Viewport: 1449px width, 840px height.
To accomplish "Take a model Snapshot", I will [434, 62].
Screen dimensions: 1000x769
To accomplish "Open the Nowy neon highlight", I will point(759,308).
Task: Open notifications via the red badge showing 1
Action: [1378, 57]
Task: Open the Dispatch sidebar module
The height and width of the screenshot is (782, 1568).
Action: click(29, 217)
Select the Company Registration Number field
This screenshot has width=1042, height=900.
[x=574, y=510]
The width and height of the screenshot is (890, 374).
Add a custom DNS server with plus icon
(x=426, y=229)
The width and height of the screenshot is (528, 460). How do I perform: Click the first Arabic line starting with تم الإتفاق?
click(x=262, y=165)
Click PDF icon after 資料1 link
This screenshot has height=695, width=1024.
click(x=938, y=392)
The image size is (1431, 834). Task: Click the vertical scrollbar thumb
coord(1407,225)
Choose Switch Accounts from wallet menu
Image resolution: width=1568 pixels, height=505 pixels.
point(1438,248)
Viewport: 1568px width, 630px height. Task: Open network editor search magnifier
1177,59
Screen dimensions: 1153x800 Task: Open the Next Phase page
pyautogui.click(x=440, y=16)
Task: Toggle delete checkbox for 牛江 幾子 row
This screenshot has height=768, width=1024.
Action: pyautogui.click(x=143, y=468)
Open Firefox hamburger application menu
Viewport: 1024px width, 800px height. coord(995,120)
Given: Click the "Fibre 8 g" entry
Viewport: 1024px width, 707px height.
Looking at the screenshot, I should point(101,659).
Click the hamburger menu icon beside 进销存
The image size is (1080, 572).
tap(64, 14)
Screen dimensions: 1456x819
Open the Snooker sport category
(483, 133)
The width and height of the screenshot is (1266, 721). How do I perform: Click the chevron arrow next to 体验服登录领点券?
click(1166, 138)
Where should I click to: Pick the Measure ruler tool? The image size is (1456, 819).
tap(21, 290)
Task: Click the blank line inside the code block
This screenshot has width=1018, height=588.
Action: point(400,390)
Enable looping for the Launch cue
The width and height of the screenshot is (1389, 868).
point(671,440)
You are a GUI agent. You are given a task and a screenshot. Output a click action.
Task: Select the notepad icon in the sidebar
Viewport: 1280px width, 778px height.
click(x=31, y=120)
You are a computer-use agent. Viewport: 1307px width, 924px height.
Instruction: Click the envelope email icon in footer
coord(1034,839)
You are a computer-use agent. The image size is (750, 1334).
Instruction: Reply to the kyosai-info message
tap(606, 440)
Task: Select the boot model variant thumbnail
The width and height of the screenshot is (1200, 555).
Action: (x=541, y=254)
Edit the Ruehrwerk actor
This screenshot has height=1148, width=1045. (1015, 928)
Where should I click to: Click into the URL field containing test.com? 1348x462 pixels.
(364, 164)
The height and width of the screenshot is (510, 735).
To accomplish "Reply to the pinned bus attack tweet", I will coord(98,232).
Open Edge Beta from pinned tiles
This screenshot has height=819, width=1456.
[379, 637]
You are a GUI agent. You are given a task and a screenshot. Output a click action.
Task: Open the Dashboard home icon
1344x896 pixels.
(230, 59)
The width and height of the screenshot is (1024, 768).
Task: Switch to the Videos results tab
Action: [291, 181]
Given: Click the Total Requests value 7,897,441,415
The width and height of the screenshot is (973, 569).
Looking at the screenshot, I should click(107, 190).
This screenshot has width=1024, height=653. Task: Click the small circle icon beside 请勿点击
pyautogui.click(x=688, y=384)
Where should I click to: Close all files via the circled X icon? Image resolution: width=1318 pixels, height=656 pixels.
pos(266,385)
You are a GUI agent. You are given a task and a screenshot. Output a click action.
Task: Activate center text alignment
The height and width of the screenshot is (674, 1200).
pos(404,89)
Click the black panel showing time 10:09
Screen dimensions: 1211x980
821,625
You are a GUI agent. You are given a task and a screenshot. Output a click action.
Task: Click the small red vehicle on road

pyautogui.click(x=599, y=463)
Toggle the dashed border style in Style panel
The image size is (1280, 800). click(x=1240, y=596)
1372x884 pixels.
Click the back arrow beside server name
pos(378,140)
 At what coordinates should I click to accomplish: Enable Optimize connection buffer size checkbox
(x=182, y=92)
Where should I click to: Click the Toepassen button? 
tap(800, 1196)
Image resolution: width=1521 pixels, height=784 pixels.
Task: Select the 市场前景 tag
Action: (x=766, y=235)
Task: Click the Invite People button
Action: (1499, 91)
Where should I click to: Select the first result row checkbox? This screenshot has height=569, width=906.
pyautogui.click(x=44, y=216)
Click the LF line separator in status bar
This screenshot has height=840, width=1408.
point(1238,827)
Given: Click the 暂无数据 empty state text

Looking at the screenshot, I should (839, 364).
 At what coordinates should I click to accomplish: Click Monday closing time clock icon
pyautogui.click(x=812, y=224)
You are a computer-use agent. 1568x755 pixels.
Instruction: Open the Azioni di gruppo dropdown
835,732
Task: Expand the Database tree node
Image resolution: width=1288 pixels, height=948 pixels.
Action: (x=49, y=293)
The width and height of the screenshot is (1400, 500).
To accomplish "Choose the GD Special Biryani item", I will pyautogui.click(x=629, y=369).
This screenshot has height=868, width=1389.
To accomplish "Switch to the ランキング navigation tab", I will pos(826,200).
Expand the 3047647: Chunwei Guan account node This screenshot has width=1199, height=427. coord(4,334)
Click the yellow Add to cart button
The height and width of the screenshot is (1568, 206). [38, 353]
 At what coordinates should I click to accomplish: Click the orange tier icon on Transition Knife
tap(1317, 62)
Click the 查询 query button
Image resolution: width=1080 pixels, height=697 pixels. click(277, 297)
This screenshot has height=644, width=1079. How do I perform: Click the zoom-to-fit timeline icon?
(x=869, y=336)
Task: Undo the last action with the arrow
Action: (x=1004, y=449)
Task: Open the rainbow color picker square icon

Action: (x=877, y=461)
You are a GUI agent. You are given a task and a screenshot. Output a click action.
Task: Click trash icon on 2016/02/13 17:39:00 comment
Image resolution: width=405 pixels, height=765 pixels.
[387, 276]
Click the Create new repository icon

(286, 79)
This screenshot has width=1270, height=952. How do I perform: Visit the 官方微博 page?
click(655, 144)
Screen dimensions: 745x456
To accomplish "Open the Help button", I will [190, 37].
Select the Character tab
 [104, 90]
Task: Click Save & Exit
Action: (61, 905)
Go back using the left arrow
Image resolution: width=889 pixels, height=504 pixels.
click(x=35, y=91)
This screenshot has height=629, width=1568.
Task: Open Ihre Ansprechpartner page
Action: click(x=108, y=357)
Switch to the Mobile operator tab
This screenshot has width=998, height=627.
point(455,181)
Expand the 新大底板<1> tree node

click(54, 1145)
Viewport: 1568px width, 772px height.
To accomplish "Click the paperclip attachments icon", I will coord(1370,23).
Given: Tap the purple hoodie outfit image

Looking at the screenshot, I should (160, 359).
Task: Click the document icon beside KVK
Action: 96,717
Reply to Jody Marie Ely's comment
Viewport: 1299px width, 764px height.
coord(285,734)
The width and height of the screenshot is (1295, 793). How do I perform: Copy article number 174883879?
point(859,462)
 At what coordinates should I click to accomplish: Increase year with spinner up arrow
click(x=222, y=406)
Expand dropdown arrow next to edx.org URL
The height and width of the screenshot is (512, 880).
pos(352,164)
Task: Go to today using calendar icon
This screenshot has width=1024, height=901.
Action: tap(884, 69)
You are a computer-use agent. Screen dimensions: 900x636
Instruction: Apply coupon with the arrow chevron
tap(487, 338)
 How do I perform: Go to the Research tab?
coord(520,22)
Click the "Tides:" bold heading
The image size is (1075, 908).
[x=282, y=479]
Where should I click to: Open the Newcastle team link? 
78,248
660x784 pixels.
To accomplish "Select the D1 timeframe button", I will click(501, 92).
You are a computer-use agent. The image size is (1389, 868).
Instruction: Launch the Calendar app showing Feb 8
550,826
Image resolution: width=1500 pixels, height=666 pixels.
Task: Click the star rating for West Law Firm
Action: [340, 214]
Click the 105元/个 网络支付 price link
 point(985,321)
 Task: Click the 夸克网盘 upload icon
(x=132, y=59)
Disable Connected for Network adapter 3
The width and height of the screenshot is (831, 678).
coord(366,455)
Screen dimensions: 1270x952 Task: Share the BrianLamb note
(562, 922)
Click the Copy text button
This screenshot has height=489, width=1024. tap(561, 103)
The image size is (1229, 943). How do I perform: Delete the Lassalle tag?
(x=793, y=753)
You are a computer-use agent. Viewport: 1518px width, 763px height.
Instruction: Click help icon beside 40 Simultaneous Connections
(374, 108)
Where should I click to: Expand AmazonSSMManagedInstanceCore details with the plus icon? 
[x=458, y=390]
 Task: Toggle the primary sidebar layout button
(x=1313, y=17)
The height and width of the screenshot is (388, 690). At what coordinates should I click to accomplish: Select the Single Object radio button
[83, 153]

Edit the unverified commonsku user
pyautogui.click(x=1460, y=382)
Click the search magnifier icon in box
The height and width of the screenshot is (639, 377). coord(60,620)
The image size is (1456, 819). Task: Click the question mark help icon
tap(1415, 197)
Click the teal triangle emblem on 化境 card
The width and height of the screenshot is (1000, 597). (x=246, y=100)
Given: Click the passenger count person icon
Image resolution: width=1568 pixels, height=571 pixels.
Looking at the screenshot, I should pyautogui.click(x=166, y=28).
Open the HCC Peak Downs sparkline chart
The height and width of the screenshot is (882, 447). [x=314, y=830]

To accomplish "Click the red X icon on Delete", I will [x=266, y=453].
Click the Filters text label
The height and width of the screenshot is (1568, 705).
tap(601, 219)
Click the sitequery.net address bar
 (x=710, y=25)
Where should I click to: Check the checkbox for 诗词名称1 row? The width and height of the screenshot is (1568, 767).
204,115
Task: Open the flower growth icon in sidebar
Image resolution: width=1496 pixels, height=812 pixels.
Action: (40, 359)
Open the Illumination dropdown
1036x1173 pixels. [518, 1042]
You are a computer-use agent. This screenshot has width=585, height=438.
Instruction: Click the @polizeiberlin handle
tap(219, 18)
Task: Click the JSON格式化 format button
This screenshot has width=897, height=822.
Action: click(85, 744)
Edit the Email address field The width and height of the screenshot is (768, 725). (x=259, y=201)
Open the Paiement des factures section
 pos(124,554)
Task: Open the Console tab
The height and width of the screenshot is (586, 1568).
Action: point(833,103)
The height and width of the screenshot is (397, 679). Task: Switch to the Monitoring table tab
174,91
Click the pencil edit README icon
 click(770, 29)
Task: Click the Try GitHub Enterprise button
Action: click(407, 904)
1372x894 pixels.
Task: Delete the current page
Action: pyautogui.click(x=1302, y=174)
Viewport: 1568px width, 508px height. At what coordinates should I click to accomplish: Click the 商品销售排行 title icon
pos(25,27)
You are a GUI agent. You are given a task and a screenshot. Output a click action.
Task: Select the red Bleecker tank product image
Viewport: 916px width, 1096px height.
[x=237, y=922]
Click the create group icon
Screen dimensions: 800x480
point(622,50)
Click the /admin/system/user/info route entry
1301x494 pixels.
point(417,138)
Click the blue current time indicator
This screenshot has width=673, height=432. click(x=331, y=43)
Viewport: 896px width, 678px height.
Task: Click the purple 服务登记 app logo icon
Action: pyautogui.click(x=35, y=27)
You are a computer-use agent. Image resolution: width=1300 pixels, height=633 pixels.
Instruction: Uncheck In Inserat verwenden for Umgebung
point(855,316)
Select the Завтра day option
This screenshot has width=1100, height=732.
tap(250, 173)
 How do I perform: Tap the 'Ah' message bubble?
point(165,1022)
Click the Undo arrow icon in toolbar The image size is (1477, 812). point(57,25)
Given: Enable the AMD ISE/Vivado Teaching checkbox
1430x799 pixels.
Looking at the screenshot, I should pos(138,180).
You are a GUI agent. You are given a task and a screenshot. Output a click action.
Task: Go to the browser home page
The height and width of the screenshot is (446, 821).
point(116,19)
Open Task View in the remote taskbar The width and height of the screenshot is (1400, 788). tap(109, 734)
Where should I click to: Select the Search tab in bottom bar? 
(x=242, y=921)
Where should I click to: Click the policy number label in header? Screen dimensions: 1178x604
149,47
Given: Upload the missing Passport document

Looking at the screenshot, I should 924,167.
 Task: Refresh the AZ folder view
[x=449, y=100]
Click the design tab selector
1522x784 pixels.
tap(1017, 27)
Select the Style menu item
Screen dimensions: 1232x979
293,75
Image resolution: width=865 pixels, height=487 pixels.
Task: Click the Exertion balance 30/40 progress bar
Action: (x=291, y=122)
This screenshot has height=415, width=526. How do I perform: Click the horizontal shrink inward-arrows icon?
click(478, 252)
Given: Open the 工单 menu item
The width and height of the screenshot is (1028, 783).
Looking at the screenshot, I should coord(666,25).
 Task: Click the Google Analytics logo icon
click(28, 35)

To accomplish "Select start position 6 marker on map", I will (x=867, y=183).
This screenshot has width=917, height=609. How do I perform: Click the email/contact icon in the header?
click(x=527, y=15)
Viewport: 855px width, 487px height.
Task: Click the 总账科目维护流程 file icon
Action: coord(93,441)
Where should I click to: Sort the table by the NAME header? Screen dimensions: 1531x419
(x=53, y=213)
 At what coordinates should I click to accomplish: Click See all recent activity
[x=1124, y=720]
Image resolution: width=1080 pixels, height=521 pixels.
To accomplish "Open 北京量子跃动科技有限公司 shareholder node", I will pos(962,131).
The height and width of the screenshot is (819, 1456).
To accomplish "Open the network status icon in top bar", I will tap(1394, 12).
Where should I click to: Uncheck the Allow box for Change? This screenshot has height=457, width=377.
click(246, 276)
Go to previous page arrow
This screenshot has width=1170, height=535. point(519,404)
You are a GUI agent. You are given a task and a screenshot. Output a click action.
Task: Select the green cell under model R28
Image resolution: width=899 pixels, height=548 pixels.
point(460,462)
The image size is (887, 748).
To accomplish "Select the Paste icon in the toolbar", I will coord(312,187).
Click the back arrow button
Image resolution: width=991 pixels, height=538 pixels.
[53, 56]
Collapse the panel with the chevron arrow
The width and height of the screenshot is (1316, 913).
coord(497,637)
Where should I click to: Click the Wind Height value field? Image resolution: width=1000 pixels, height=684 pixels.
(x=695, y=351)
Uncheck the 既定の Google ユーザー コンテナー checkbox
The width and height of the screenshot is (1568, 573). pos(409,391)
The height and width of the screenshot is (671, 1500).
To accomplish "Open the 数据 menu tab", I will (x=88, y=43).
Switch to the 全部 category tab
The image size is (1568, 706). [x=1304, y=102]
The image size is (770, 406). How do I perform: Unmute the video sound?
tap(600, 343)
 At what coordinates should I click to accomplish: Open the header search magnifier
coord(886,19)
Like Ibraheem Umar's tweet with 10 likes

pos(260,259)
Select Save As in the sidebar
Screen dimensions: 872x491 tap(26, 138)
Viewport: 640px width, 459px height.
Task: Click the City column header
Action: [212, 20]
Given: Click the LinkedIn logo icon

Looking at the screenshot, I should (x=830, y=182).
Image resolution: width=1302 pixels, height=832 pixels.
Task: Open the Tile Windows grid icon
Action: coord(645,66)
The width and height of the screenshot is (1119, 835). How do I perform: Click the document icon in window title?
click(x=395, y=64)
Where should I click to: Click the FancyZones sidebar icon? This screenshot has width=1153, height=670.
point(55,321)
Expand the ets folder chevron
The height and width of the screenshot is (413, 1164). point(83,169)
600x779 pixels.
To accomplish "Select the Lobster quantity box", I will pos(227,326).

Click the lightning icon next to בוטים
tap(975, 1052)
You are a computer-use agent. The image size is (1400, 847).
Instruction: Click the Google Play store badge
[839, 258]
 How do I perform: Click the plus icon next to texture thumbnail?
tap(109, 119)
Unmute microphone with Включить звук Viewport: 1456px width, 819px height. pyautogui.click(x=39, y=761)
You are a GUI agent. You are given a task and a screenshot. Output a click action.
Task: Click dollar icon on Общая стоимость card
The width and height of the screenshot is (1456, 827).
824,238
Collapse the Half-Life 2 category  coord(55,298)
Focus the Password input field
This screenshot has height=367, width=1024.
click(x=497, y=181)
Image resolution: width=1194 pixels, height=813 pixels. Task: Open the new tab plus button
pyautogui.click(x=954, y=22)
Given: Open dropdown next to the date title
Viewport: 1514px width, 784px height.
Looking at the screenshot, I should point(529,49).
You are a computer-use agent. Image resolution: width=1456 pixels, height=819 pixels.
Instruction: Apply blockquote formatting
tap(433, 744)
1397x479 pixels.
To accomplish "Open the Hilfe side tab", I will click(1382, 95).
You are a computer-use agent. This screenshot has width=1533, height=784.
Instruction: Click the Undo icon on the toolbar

.....

## AIM OF THE EXERCISE
Which lines in the records above contain the word "address" with the same capitalization? Gather each of those lines and copy it in full.

## RESPONSE TO THIS TASK
Click the sitequery.net address bar
Edit the Email address field The width and height of the screenshot is (768, 725). (x=259, y=201)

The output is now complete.